This is a temporary holding tank the clay pots are needed to keep roots contained for replanting in other tanks.


----------



## mattinmd (Aug 16, 2014)

Teebo said:


> *The container on the floor is holding 'emerging plants' I change the water about twice a week in this tub and the ceramic pots breath the water and nutrients in and out...see the rainbow blotches that look like oil? Is this excess nutrients surfacing?? I know house plants turn yellow when over watered and get crispy when over fertilized but the plants that emerge are turning yellow they live in water so does yellowing aquatic plants mean nutrient burn? *


So, the rainbow blotches aren't excess nutrients surfacing per-se... Pretty much all the plant nutrients form salts, not oils. 

I would suspect it is oil, coming from something oily in the substrate, on the pots, or on your hands sometime when you were working in the tank.

When it comes to nutrient burn, it is possible to burn aquatics, but not terribly common. It is in part less common because most tanks have some kind of aquatic critters in them, and they generally ends up dying off long before plants show any kind of fertilizer burn. You don't really have any critters, so you don't really have that warning sign, and it is possible you could be burning them.. or it could be deficiency, which is more typical in aquatics. Does the water show high ammonia levels (>1ppm)?



As for your algae, what kind of lighting do you have over those tanks? I know you've got it on a timer, but how long is it on/off?


----------



## Teebo (Jul 15, 2015)

*First off thank you for all your help, no I do not have any critters and I do not have a test kit right now* 

*I have a 9w LED bulb @ 10k and a 10w floodlight @ 6500k halfway over the tank also lighting plants on the floor. On for 8-10 hours a day *

*That white stuff on the heater has gotten worse I pulled it out and let it dry overnight...smells like cheddar cheese lol it attacks just that type of rubber apparently:*










*This is the other tank with the same heater:*










*I am thinking it may be from the Watershield (Brasenia)?

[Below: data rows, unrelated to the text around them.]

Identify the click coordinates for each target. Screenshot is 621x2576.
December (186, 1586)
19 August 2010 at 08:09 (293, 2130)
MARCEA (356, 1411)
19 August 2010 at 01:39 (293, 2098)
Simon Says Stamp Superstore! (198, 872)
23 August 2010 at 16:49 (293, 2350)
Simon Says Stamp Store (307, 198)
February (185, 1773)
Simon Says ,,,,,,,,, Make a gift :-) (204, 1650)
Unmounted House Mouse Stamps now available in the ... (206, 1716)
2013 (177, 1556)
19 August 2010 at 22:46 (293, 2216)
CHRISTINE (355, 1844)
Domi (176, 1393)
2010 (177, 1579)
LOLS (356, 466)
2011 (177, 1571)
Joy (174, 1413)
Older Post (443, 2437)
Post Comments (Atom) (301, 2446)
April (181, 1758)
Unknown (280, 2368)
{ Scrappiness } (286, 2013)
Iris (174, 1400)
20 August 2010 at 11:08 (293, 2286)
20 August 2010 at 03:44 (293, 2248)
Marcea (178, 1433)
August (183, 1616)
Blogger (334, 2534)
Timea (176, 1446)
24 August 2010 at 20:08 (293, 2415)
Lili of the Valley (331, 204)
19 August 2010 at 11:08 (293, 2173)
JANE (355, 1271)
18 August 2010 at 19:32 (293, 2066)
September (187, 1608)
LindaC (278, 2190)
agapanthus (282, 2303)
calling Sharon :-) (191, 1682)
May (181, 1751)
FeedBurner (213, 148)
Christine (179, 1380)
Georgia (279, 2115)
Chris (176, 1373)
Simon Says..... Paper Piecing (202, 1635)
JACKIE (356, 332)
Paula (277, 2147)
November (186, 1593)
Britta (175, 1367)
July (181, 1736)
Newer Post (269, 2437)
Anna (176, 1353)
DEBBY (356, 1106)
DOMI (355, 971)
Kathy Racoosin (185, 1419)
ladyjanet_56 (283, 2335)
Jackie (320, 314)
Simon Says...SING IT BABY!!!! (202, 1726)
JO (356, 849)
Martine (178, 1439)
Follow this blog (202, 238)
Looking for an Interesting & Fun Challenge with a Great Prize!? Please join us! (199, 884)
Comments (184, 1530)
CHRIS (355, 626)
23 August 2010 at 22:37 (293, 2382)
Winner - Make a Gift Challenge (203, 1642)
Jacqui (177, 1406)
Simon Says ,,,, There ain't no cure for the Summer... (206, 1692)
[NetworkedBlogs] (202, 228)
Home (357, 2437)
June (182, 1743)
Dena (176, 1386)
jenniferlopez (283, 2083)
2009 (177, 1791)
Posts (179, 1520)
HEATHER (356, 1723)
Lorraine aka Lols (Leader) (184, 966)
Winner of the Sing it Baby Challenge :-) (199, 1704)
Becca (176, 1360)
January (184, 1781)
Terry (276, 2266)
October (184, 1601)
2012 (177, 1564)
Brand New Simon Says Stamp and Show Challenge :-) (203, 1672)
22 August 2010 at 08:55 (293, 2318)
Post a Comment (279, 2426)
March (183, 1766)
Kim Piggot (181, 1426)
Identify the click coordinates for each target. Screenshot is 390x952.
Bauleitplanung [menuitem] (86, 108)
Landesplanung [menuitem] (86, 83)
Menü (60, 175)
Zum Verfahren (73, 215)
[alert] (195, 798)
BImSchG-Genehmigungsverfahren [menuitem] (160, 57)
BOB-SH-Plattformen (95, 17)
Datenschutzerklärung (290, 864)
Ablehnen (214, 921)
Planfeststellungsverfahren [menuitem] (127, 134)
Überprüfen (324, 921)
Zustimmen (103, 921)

The new growth is always encased in a jelly substance you cant even wash off I assume to keep the new growth water sealed, it appears to be breaking off with some new growth could that be it? *










*Some of the leaf pads get spots on them before they even reach the surface as if they rot too quickly?*


----------



## Teebo (Jul 15, 2015)

*Old thread but...I wanted to update it on a new soil type I found. Its called Just Natural Organic and its contents are a little different. It has less nitrogen but more phosphates...I am going to try it out!*


----------